Para começarmos essa ascensão, porém, para implantarmos em nossa época um patriarcado realmente cristão, comecemos do básico. É evidente que abandonar a “gandaia” não é tudo. Um homem que não trai a sua esposa, que não gasta as suas horas no boteco, que não espanca sua companheira e que tampouco dilapida o patrimônio da família não está fazendo, no fundo, mais do que a sua obrigação. Mas ninguém deve subestimar a importância de falar sobre essas coisas, pois são esses pecados grosseiros que aprisionam a maior parte da humanidade — e, custa-nos dizer, maior parte das pessoas que vão à igreja também.

Noutras palavras, para que os seres humanos vivam plenamente o amor, é preciso que eles passem pela experiência da “primeira liberdade”, como diz Santo Agostinho:

A primeira liberdade consiste em estar isento de crimes […] como são o homicídio, o adultério, a fornicação, o furto, a fraude, o sacrilégio e assim por diante. Quando alguém começa a não ter estes crimes (e nenhum cristão os deve ter), começa a levantar a cabeça para a liberdade, mas isto é apenas o início da liberdade, não a liberdade perfeita [7].

Se queremos resgatar a masculinidade, portanto, comecemos com o básico: deixando a vida de pecados mortais. Ninguém se iluda com uma “restauração do patriarcado” que prescinda de conversão, que prescinda de uma vida interior, que prescinda de uma mudança de mentalidade e de uma vida cristã seriamente vivida. Ninguém pode vencer a sua natureza decaída contando com as próprias forças. Ninguém pode viver o dom de uma paternidade autêntica se não for, primeiro, obediente ao nosso Pai dos céus.

Foi esse o grande segredo de São José. E é também esse o caminho para sermos patriarcas como ele foi.
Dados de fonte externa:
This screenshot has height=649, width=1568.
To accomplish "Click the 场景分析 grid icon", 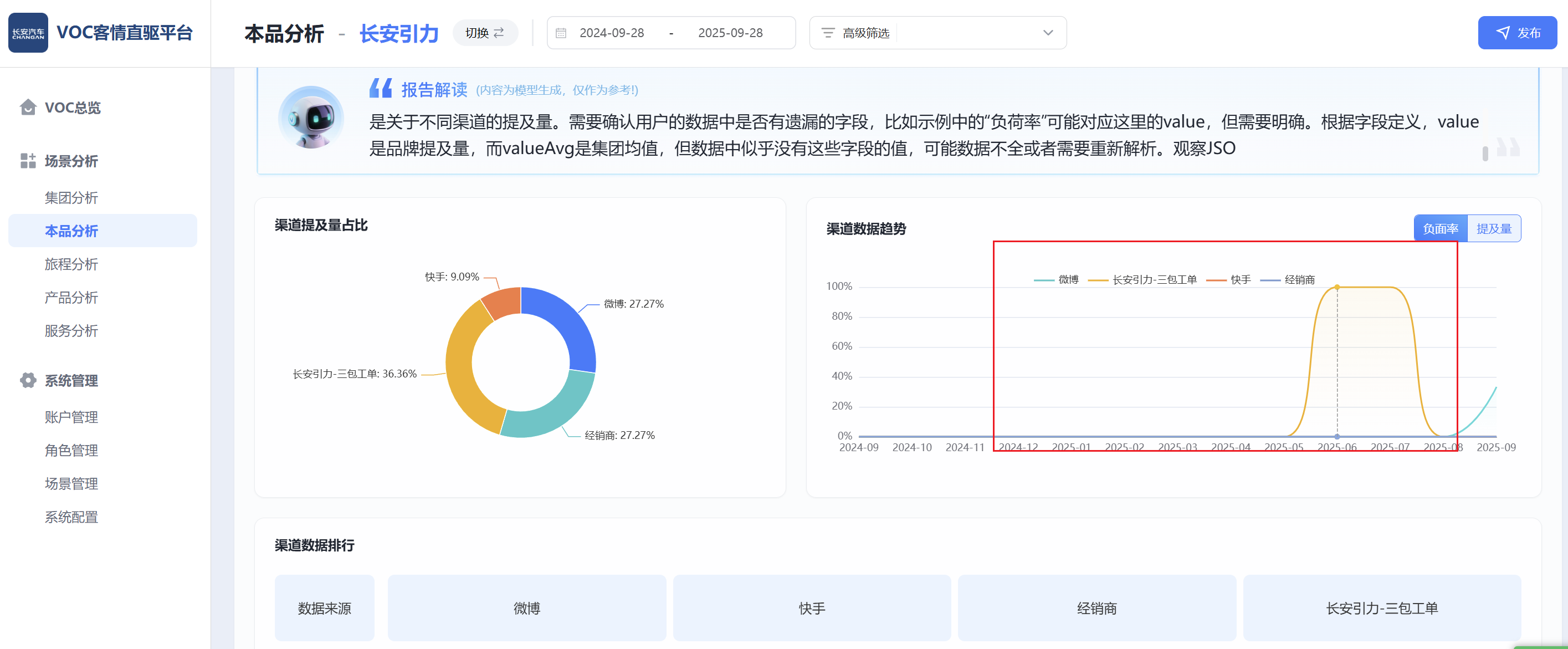I will [28, 161].
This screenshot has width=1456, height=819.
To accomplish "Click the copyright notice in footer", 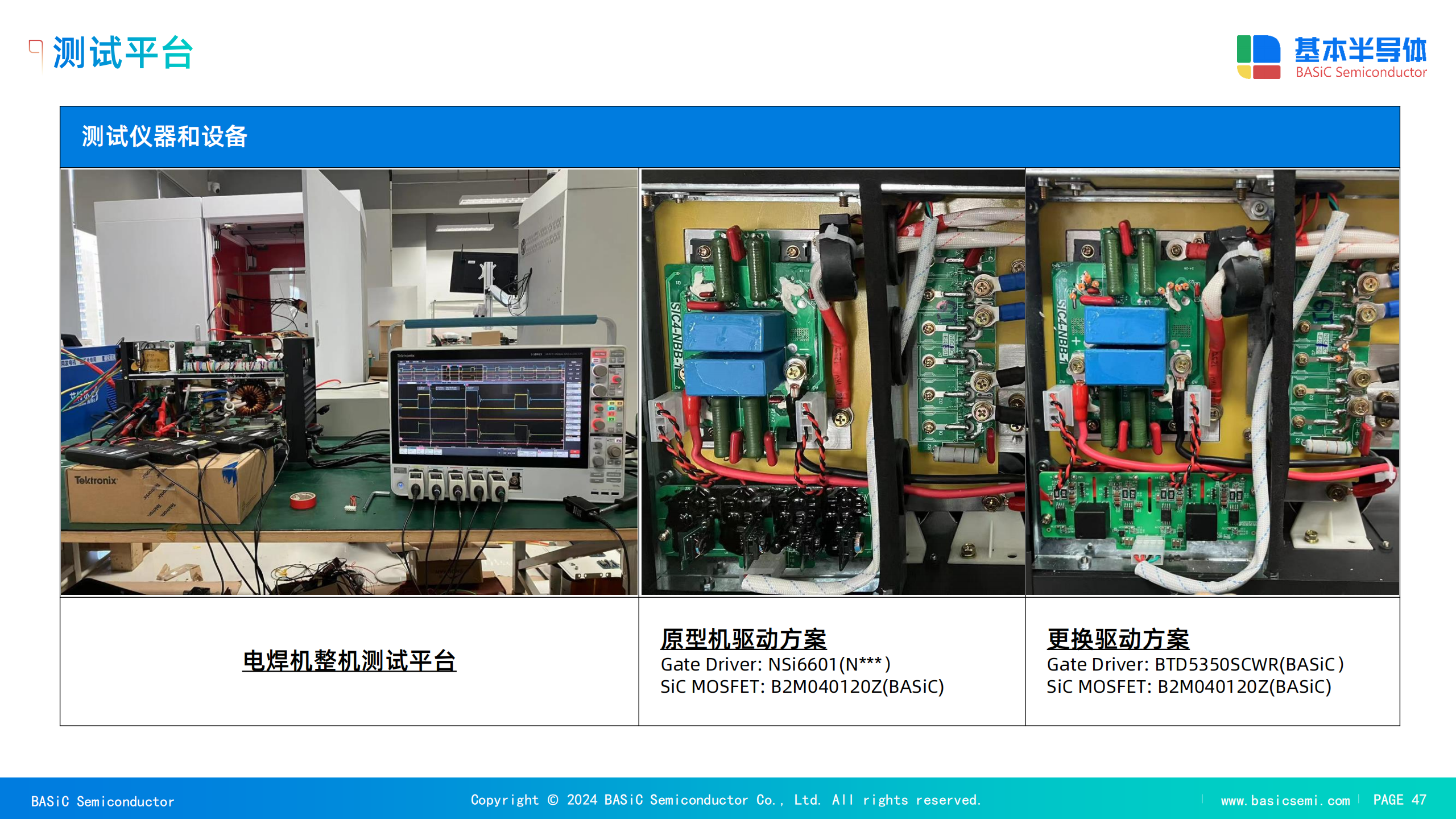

Fonte Original do artigo AQUI

Referências

  1. Citado em Suma Teológica, III, q. 28, a. 1, ad 1.
  2. Id., III, q. 29, a. 1, ad 2.
  3. José, Esposo de Maria, Lisboa: Rei dos Livros/Prumo, 1986, p. 15.
  4. G. C. Dilsaver, The Three Marks of Manhood: How to Be Priest, Prophet and King of Your Family, Charlotte: TAN Books, 2012, viii.
  5. Ibid., p. 100.
  6. Ibid., p. 101.
  7. In Iohannis Evangelium Tractatus, 41, 9-10: CCL 36, 363, citado por S. João Paulo II em Veritatis Splendor, 6 ago. 1993, n. 13, nota 23.